Anyone going? Me and the kids plan on being there Sat. http://www.msoffroad.com


----------



## 2010Bruterider (Jun 20, 2010)

We're going. I'm going friday afterwork! I can hardly wait. My son n law and I and some of his friends from work will be there saturday around noon. We've got MIMB decals on our Brutes, his 09 Black 750 on 30" backs and my 10 White 750 on 27" Grim Reapers. The granddaughter will probably be riding with me. I'm sure we'll see you on the trails. Are you planning to compete in any of the events?


----------



## Stogi (Feb 24, 2010)

Naw... we'll be spectating. We'll get there early Sat. I may go ahead and go get our arm bands Fri. after work so we won't have to sit in line Sat. We may come back Sunday afternoon after church.


----------



## 2010Bruterider (Jun 20, 2010)

Was originally scheduled for this weekend? If not, then i'm an idiot. I just got to MORA and rhe gate is locked. There's nobody out here, but me. W T F


----------



## Polaris425 (Dec 16, 2004)

They posted on FB this morning about the park being under water Im looking for it now...

Well, We just got off the phone with a local weather Specialist and we have some very bad news!
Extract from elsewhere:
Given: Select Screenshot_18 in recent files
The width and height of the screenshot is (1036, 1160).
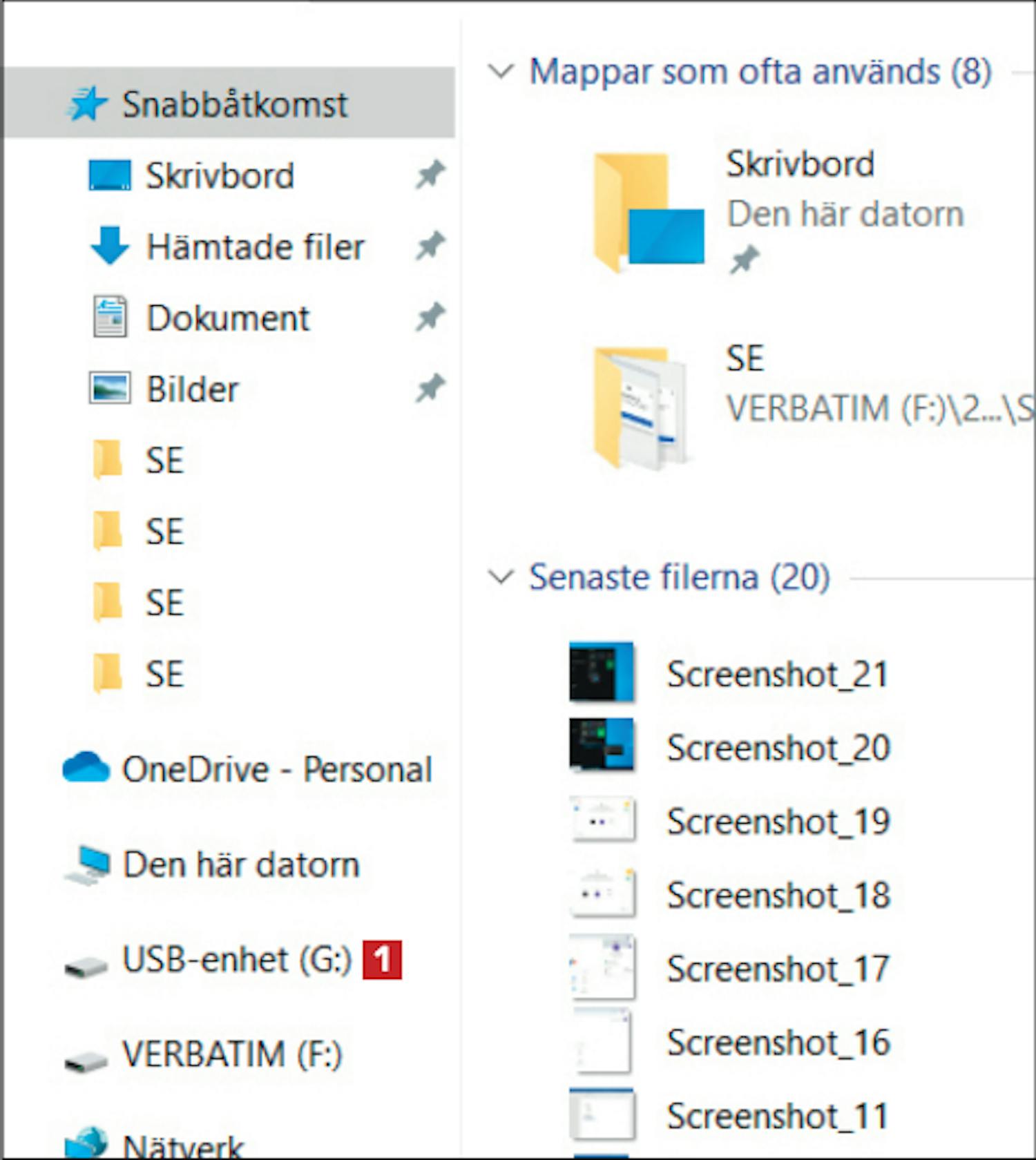Looking at the screenshot, I should point(778,896).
We have already had over 6.5 inches of rain since Feb. 1st and are expecting 4-6 inches starting Friday night through Saturday afternoon with the Pearl River already at almost 18ft the River is expected to get above 26ft sometime late Saturday night. The main road by the wash station goes under at 24 to 25ft and at that point people would be trapped and could not get in or out of the park, for this reason we have to make the painfull decision to cancel this weekends ride. We are planing on rescheduling the ride on March 2nd-4th and will confirm this date as early as tomorrow. We are as dispointed as all of you about this, as we have spent months on preperation and promotion to watch it wash away down the river, but we are at the mercy of Mother Nature. Please repost this on your pages and call anyone you know that had planned on coming as we are doing the same. Sorry for the inconvience, but it is out of our control! Please join us on March 2nd- 4th

Sorry I should have copied this in here this morning.


----------



## 2010Bruterider (Jun 20, 2010)

Thank goodness. I thought I was getting oldtimers. I'm riding around the house now. I guess it's a good thing I couldn't go to MORA. I only rode about an hour and my muzzy is melting my left side plastic at the back. Oh well, it was pretty for a few days. Now the white is kinda yellow from the heat on the bottom of that side. I guess i'll have to wrap the header tubes again.


----------



## Stogi (Feb 24, 2010)

This weather is crazy.. The forecast at the first of the week called for sun and 65. Thur it called for cloudy and 15%. Friday it went to "Holly crap build a ark and gather the animals!" hahaha


----------